The effect of the Enskog collision terms on the steady shock structure in a hard sphere gas

TL;DR

This paper investigates how Enskog collision terms influence the structure of steady shocks in a hard sphere gas, revealing modifications in shock thickness, fixed point differences, and sound speed compared to classical models.

Contribution

It provides a detailed analysis of the impact of Enskog corrections on shock transitions, including the derivation of simplified equations and the quantification of changes in shock properties.

Findings

Enskog correction reduces the difference between pre- and post-shock states.

Shock thickness increases due to Enskog effects, especially at low Mach numbers.

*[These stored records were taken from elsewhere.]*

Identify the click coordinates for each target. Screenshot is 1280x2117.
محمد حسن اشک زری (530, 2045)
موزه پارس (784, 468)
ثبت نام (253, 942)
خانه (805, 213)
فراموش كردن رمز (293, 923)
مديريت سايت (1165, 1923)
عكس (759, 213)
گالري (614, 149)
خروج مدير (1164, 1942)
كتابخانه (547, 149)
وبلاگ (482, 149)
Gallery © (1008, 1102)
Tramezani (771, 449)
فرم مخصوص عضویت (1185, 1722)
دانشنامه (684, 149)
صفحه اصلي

Enskog-Navier-Stokes equations predict a faster sound speed than classical models.

Abstract

In this work we study the effect of the Enskog collision terms on the steady shock transitions in the supersonic flow of a hard sphere gas. We start by examining one-dimensional, nonlinear, nondispersive planar wave solutions of the Enskog-Navier-Stokes equations, which move in a fixed direction at a constant speed. By further equating the speed of the reference frame with the speed of such a wave, we reduce the Enskog-Navier-Stokes equations into a more simple system of two ordinary differential equations, whose solutions depend on a single scalar spatial variable. We then observe that this system has two fixed points, which are taken to be the states of the gas before and after the shock, and compute the corresponding shock transition in the form of the heteroclinic orbit connecting these two states. We find that the Enskog correction affects both the difference between the fixed points, and the thickness of the transition. In particular, for a given state of the gas before the shock transition, the difference between the fixed points is reduced, while the shock thickness is increased, with the relative impact on the properties of transition being more prominent at low Mach numbers. We also compute the speed of sound in the Enskog-Navier-Stokes equations, and find that, for the same thermodynamic state, it is somewhat faster than that in the conventional Navier-Stokes equations, with an additional dependence on the density of the gas.